Saved data entries
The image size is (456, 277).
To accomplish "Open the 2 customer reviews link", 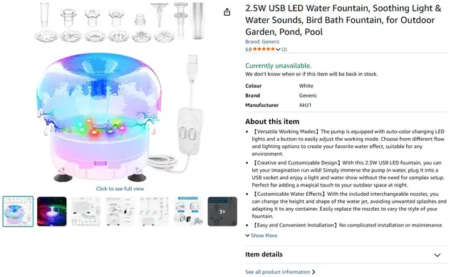I will click(284, 49).
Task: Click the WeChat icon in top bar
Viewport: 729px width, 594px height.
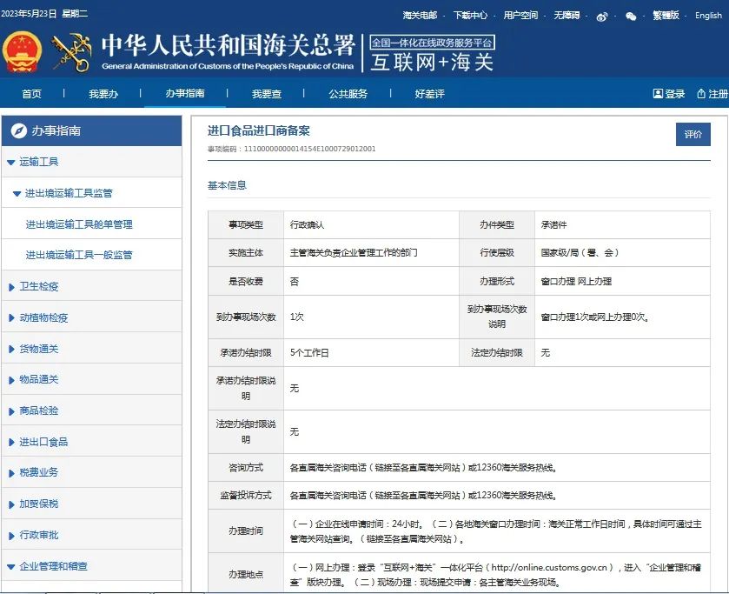Action: pos(631,16)
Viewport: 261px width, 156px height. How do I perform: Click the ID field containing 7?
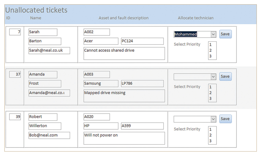tap(15, 32)
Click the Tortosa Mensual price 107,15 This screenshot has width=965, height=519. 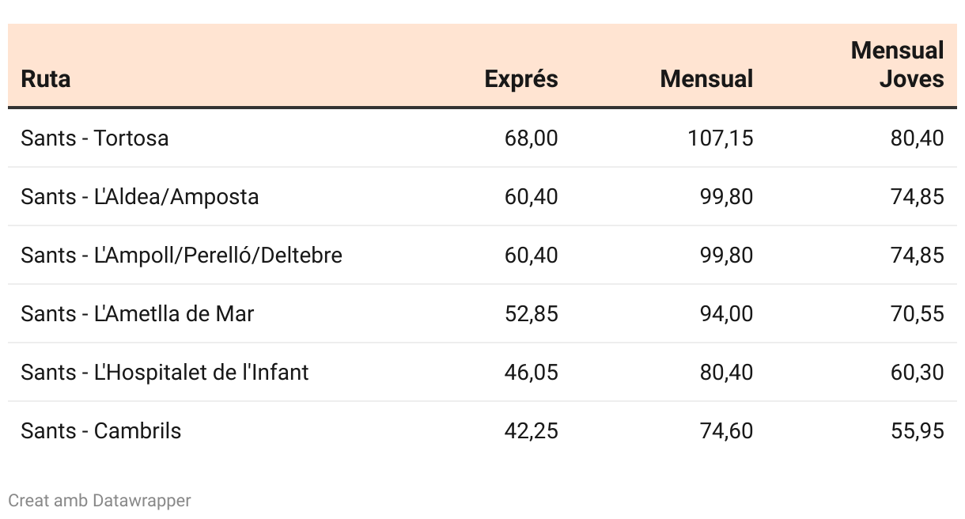point(720,138)
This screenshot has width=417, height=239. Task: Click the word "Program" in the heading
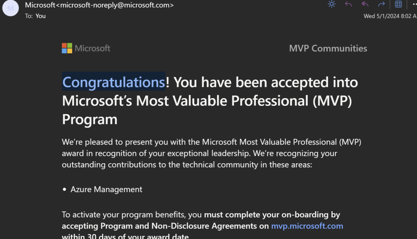[x=90, y=119]
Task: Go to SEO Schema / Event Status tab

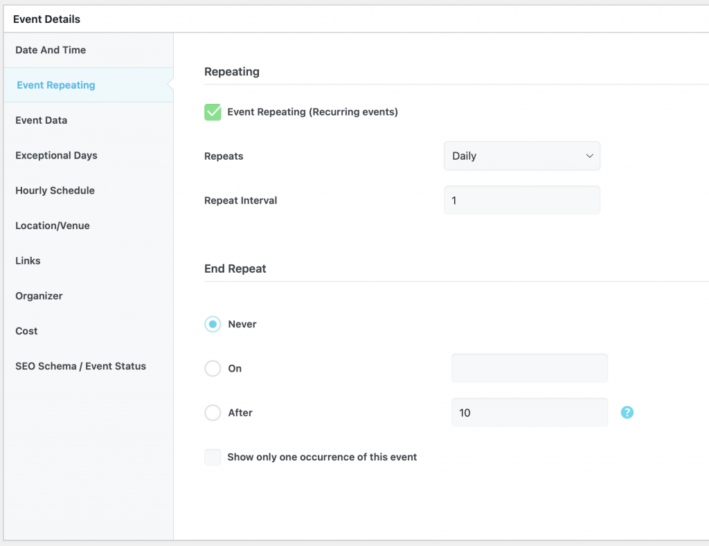Action: [x=80, y=367]
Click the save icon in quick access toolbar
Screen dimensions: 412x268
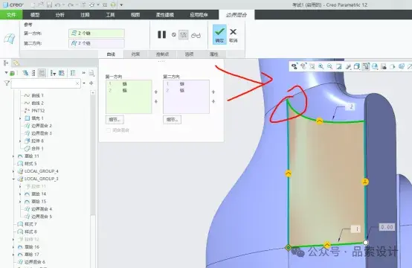click(x=49, y=4)
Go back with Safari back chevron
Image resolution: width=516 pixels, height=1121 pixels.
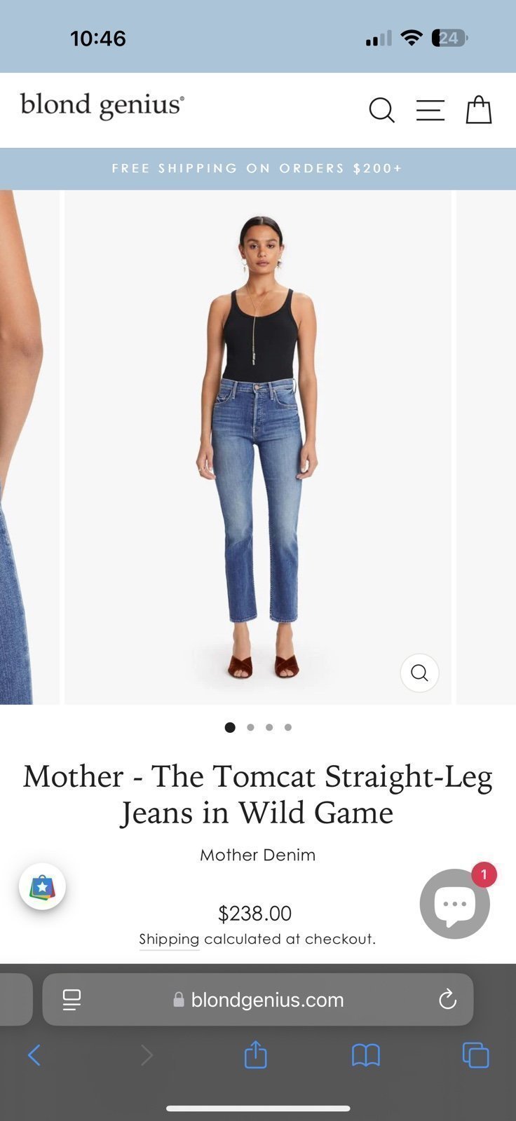pos(34,1054)
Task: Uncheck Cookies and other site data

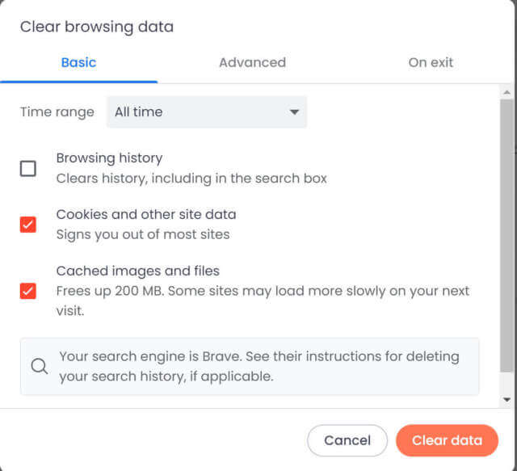Action: 28,225
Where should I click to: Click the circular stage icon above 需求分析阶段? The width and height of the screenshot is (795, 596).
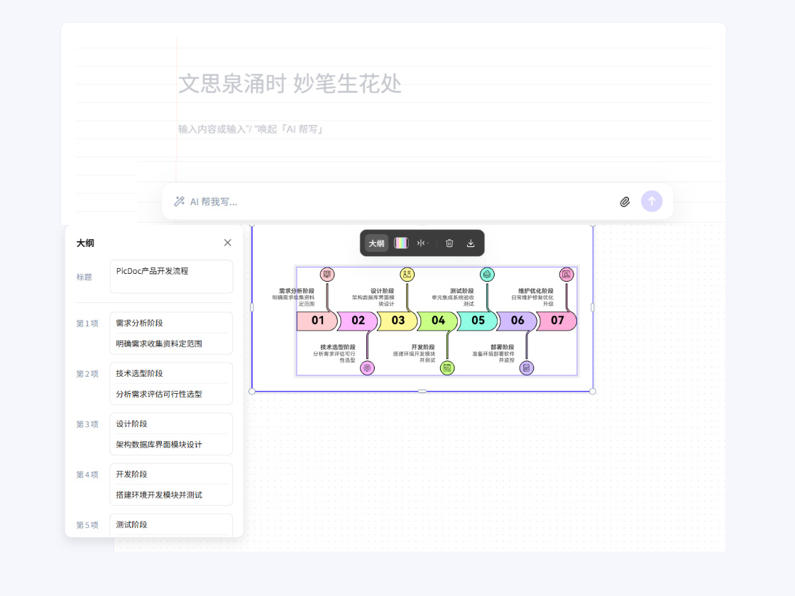coord(326,275)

• _Required work_: Every line from the line containing "Where should I" through the last line above is to be printed exactly. Pictures are not copied.

• _Response area_:
Where should I click to: Click the circular stage icon above 需求分析阶段? The width and height of the screenshot is (795, 596).
coord(326,275)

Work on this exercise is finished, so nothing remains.